Start of Available data

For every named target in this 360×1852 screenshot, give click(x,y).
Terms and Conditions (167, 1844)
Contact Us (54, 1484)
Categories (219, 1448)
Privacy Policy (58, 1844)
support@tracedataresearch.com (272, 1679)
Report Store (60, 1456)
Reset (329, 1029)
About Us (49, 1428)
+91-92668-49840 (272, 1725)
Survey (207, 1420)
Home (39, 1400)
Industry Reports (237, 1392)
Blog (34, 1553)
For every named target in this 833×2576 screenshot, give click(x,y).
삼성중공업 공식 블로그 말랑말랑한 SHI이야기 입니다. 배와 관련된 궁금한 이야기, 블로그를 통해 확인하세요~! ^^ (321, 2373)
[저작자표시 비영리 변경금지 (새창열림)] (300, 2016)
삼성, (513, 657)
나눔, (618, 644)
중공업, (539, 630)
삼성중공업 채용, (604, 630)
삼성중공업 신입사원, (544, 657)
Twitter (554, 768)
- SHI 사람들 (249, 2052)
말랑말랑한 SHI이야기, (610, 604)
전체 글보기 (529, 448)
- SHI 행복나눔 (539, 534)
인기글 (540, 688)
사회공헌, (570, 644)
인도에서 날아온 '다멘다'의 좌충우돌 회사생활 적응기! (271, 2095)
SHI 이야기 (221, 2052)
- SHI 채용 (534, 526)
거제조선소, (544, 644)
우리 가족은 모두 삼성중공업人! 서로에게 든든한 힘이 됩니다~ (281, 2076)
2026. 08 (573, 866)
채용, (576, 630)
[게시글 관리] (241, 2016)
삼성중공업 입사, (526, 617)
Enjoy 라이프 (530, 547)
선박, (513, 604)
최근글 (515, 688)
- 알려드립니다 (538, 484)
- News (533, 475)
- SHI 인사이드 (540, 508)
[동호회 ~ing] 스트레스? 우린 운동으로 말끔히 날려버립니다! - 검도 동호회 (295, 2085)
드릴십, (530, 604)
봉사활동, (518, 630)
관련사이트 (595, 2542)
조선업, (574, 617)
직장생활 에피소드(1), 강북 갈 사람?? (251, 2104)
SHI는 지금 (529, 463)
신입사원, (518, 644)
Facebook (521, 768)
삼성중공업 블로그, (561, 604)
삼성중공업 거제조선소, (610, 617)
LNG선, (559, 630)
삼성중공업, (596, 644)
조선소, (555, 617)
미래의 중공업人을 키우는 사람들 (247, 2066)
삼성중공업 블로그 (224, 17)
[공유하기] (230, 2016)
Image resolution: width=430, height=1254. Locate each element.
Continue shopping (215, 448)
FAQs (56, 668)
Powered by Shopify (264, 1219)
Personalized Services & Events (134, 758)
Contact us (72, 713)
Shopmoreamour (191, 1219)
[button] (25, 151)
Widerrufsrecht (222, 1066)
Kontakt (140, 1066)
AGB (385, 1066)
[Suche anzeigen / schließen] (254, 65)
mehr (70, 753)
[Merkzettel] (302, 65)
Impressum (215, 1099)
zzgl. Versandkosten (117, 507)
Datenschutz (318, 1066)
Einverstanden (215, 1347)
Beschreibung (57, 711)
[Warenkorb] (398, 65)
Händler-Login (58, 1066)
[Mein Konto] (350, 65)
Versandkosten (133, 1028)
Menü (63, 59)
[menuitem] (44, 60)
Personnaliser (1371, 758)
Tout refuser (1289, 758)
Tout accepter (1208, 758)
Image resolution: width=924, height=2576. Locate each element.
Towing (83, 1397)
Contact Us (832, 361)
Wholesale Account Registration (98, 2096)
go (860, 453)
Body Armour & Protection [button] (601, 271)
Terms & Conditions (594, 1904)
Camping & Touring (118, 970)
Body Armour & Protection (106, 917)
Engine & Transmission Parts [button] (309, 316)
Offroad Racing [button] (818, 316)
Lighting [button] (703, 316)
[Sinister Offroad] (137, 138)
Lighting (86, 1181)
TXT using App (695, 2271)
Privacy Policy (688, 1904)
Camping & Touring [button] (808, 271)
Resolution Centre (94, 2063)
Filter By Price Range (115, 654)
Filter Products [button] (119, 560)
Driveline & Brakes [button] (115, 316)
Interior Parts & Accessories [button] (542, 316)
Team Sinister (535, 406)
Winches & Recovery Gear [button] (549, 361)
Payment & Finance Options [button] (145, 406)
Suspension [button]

End of Available data

_Requirement_: Set each line down exactly, starting with the one that contains "Interior Parts &" and ending with the last line of the listing; add nothing else.

_Output for this exercise_:
Interior Parts & Accessories [button] (542, 316)
Team Sinister (535, 406)
Winches & Recovery Gear [button] (549, 361)
Payment & Finance Options [button] (145, 406)
Suspension [button]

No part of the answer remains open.